**TASK:** Print the listing below word for word, from its first line up to and including the line with "Click 'Suite sans".

====

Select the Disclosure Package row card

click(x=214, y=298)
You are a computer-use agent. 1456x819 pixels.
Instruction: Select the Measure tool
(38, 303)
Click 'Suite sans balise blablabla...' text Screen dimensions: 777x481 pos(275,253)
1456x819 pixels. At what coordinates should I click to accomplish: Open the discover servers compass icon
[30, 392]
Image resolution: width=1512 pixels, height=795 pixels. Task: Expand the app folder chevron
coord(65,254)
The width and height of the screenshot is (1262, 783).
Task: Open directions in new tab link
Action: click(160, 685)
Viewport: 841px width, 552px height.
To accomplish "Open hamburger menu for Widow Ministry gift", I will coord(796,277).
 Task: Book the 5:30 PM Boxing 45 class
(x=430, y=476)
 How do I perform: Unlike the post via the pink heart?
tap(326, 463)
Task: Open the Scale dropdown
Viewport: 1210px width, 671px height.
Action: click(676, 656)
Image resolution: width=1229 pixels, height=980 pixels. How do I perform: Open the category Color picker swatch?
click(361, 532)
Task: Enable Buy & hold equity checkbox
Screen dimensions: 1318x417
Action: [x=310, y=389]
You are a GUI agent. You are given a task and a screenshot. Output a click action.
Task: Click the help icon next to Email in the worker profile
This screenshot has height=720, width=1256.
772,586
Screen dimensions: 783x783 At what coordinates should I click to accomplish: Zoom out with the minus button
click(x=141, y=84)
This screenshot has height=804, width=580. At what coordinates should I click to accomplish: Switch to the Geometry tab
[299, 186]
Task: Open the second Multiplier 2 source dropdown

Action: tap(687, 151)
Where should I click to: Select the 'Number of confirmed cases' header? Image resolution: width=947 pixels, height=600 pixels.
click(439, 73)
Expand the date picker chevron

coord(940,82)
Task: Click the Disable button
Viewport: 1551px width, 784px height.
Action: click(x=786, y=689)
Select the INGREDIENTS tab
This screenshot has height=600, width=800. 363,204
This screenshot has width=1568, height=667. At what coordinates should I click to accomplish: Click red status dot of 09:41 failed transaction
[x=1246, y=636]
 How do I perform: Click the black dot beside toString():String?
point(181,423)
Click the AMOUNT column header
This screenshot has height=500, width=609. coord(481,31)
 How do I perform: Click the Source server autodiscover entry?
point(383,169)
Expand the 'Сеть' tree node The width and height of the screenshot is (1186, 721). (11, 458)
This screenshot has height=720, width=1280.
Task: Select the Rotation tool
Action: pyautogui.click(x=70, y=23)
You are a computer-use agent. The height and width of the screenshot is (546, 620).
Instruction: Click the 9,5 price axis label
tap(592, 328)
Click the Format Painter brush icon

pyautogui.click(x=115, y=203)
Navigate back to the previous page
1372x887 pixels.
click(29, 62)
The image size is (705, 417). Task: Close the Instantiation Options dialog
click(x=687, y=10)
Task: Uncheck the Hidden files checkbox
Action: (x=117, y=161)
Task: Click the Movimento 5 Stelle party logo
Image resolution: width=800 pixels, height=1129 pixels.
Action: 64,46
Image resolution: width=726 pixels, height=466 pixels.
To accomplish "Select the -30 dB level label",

====

**EXERCISE ANSWER:**
Select the Disclosure Package row card

click(x=214, y=298)
You are a computer-use agent. 1456x819 pixels.
Instruction: Select the Measure tool
(38, 303)
Click 'Suite sans balise blablabla...' text Screen dimensions: 777x481 pos(275,253)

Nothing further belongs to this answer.